AN Ellesmere Port theatre company has had little time to reflect on the success of its sell-out Shakespeare show at The Lowry in Salford – as it's all systems go back at base.

The Boaty Theatre Company held a three-night production run with its contemporary take on the tragedy, and is already back to where it had left off prior to production week.

That is delivering a regular programme of weekly community-based, socially inclusive and accessible activities including the 'Sunday Social' (lovingly described by attendees as a “musically inclined ‘knit and natter’ group”), 'Ed’s Riff Shop' (a skill-share guitar workshop) and a writer’s cafe which promotes positive mental well-being; 'The Write Course’ Writer’s Cafe.

Traditionally, Polonius is a male role but in the company's latest adaption, The Boaty switched up the scheming father of Laertes and Ophelia for a much more Machiavellian mother - 'Polonia’ - who was none-the-less incredibly well-received with Jane Hamlet (who also doubled as Horatio) winning the audience over very early on.

The Boaty’s take on this classic exploration of the human condition utilised the original language of the text, but there was not a ruffle or codpiece in sight!

And the gender-swapping didn’t stop with Polonia and Horatio, but was extended throughout the production to include Rosencrantz, Guildenstern, Laertes and even Hamlet; all of whom were played by female actors and as most definitely portrayed as female characters.

When asked about the decisions behind the changes, director Laura J Harris responded: “We ran a number of pre-casting workshops during our research and development period.

"Everyone who was going to be involved in the production was invited to take part and we played around with various different scenes from the play. We considered time and setting in regard to the story that we wanted to tell and, therefore also in regard to the characters that would populate the world we would create to tell that story.

"Once we started to establish the world that these characters were living in and why, we spent a lot of time improvising potential scenes with pairs and groups of characters.”

Audiences responded with great enthusiasm to the Ellesmere Port based company from the start of the play with many commenting afterwards that they felt they had been “literally transported” [Jade Franks, Wirral] and that they were “captivated for the entirety of the play, during which the time just flew ”[Anon].

Filled with pathos, humour and action throughout, the play concluded a sword-fight in the final scene, mere feet from the audience.

Laura – who also took on the title role – said about the second evening’s choreographed fight: “The second night was certainly interesting when it came to prop mishaps!

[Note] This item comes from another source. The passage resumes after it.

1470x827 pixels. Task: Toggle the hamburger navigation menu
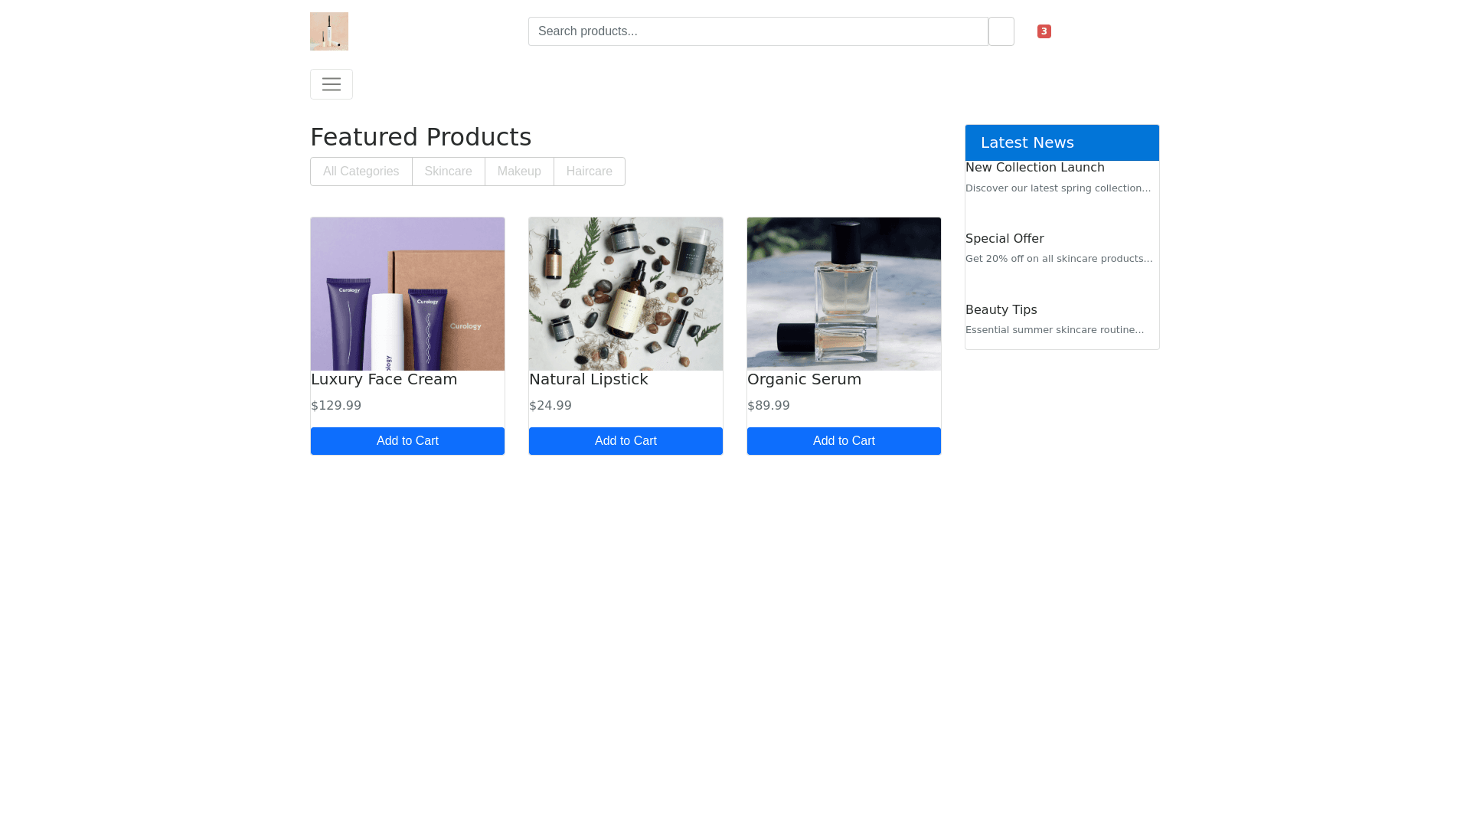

"During the performance in duel between Laertes and Hamlet, Charlotte (Pedley) and I were mid-fight when my fencing sword snapped!

"We’ve used them dozens of times before and they had been sturdy and reliable until that point! Fortunately, we had choreographed a section with a second dagger-like short-sword and so we were able to make it look like the sword breaking was the reason for the change to the shortswords!

"It certainly added a new dynamic to the scene. As did the 'gun mishap' during the nunnery scene of the same performance.

"We have a starting pistol that fires blanks, which is used by Hamlet when she shoots Polonia in Act 3, Scene 4; but prior to its use at this point, Hamlet has taken to carrying it around with her and (in our adaptation) comes pretty close to taking her own life at the tail-end of the 'To be or not to be' soliloquy.

"She is prevented from taking this action by Ophelia (played by Rebekah McLoughlin).

On the second night’s performance, I had cocked the pistol during the 'To be…' speech, but had not managed to release it before Becky took the gun from me.

"Consequently, when Ophelia took up the gun near the end of the scene, it fired.

"As emotions run high during this scene and the cast backstage could see none of the action, they were all left momentarily wondering whether Ophelia had just shot Hamlet! Which would have been an interesting – and somewhat shorter – version of this play!

"As it was, the gun fired at the floor, but again, this mishap really heightened and made very real the action that had both immediately proceeded and which would follow it; especially when Ophelia - with actual tears streaming down her face - then held the gun to her own head!

"It was a crazy, but brilliant evening. In fact, it as a brilliant production run, full stop. ”

There will be plenty more chances to see The Boaty Theatre Company in action, as it travels to Storyhouse, Bridge Farm Community Wellness Gardens, The Gladstone Theatre and The Lowry.

The Boaty Theatre Company’s Youth Performers will be making their way to Chester’s Storyhouse on March 20-21, before returning to The Lowry once again in April, to perform their version of Chris Thompson’s incredible LGBT+ Youth Play in conjunction with National Theatre Connections; 'Dungeness’.